BRIEF » Write out, word for word, the part of the listing below that opens with the line containing "METRO 2039 vedie" and closes with the line containing "25 (60, 167)", keeping both of those lines and adding no others.

[THE DATA]

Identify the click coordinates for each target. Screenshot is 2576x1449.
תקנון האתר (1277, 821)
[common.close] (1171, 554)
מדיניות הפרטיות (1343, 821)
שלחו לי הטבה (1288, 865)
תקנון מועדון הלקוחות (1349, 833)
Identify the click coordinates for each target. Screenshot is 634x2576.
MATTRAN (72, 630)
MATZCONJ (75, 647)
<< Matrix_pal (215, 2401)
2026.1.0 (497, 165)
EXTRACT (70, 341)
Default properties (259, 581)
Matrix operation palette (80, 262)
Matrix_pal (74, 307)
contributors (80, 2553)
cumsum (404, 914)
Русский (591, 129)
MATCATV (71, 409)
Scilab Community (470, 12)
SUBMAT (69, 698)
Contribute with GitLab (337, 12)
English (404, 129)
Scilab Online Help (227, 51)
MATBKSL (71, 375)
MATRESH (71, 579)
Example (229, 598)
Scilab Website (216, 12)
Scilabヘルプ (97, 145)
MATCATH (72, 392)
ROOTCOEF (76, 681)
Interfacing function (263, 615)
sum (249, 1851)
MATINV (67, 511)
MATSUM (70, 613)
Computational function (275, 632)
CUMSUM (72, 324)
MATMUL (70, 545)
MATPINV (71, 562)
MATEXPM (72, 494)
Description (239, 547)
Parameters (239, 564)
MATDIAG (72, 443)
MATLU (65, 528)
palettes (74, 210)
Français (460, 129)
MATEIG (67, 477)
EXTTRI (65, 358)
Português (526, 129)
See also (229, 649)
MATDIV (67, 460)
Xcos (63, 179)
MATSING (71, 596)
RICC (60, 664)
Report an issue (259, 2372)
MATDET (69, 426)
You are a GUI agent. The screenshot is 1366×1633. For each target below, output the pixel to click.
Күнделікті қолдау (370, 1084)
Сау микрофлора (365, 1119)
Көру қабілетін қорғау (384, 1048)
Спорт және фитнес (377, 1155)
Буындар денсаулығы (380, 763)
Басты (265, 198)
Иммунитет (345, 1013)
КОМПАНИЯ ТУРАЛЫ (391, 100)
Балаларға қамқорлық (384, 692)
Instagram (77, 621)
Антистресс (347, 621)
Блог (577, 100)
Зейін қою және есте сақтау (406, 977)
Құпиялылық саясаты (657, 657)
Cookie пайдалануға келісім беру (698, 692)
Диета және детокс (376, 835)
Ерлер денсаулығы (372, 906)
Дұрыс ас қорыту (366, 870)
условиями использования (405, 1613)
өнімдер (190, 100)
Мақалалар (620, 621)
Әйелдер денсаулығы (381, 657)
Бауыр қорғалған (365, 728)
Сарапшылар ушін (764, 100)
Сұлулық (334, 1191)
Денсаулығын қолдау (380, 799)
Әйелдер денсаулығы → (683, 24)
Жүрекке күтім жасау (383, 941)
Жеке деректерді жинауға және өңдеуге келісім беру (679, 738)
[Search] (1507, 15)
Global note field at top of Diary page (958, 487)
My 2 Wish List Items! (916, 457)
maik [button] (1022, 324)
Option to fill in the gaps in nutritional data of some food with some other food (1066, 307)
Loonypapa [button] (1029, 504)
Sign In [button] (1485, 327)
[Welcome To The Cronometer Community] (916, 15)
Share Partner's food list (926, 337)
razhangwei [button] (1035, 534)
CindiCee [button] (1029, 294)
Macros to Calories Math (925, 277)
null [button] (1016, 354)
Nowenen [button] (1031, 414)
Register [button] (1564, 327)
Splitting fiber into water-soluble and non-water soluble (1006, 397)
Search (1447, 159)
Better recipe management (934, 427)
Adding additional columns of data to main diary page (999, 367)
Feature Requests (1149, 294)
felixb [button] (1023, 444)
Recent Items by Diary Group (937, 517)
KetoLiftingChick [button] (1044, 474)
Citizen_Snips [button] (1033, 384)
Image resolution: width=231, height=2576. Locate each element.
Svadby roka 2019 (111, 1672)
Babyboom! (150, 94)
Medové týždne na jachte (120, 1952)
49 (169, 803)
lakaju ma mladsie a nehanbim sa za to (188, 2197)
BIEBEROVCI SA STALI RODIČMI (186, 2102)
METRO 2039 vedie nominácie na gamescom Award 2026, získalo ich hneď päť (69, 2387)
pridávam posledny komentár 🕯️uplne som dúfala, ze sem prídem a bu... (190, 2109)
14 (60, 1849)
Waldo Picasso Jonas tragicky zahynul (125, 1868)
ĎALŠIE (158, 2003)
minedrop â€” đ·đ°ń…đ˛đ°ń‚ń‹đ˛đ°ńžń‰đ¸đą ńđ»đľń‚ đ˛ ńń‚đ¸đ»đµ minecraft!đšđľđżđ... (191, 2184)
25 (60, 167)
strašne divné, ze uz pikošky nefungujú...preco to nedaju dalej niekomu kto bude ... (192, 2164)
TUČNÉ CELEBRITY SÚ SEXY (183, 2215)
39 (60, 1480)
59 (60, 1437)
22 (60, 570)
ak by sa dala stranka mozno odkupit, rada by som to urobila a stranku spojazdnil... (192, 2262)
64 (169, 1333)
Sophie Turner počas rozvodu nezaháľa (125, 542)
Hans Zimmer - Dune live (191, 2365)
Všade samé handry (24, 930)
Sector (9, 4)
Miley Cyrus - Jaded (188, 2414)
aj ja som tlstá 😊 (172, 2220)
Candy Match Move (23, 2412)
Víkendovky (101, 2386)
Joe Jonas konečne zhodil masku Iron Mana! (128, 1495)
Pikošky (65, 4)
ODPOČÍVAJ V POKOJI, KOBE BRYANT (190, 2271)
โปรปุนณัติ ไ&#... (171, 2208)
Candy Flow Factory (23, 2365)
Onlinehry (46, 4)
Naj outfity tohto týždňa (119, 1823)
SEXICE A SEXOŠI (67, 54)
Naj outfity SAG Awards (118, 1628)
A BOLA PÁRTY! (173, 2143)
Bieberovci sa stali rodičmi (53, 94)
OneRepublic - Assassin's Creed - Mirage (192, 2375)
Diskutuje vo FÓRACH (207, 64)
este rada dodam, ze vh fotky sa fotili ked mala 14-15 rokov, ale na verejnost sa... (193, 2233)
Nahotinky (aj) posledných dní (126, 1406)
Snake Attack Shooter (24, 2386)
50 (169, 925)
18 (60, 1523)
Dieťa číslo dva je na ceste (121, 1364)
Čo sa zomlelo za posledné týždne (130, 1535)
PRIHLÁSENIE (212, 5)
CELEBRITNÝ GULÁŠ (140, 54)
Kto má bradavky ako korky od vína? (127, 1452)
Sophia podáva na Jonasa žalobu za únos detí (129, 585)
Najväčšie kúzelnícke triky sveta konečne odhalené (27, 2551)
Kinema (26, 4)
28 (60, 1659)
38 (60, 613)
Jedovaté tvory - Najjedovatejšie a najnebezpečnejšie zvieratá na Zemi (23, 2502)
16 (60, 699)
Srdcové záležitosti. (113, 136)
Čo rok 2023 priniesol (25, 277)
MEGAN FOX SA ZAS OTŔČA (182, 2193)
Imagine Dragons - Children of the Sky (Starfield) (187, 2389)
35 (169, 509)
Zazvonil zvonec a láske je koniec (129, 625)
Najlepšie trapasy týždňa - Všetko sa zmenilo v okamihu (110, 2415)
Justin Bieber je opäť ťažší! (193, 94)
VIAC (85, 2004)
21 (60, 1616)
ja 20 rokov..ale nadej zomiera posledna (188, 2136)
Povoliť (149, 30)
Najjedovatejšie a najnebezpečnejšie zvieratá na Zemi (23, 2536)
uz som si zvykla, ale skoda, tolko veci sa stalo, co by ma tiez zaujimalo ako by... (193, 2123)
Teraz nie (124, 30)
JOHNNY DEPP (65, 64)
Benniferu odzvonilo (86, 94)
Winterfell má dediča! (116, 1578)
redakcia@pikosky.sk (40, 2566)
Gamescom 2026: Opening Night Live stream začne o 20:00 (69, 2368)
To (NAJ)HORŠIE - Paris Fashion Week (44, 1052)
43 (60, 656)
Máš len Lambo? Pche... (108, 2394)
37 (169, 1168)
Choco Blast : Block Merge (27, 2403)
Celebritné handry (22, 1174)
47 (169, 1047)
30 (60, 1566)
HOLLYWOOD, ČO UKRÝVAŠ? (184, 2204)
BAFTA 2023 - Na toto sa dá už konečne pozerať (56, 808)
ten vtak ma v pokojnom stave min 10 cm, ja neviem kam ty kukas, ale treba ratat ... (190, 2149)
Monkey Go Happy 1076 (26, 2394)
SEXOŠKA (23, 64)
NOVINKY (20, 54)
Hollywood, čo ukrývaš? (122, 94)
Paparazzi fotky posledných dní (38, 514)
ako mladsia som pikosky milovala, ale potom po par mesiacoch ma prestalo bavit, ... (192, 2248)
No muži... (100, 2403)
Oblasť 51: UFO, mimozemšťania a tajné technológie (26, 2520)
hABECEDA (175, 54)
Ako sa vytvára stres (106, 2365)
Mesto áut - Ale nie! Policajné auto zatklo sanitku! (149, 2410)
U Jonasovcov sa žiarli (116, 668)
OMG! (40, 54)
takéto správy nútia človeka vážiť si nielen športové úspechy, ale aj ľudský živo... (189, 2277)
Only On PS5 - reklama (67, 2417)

[/THE DATA]

RESPONSE AREA »
METRO 2039 vedie nominácie na gamescom Award 2026, získalo ich hneď päť (69, 2387)
pridávam posledny komentár 🕯️uplne som dúfala, ze sem prídem a bu... (190, 2109)
14 (60, 1849)
Waldo Picasso Jonas tragicky zahynul (125, 1868)
ĎALŠIE (158, 2003)
minedrop â€” đ·đ°ń…đ˛đ°ń‚ń‹đ˛đ°ńžń‰đ¸đą ńđ»đľń‚ đ˛ ńń‚đ¸đ»đµ minecraft!đšđľđżđ... (191, 2184)
25 (60, 167)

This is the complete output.